## RECORDS TO USE
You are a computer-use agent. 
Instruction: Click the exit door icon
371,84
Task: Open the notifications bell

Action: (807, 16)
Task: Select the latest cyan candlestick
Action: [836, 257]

## TASK ITEM
The material above should be given again in full, exactly.

## RESULT BELOW
You are a computer-use agent. 
Instruction: Click the exit door icon
371,84
Task: Open the notifications bell

Action: (807, 16)
Task: Select the latest cyan candlestick
Action: [836, 257]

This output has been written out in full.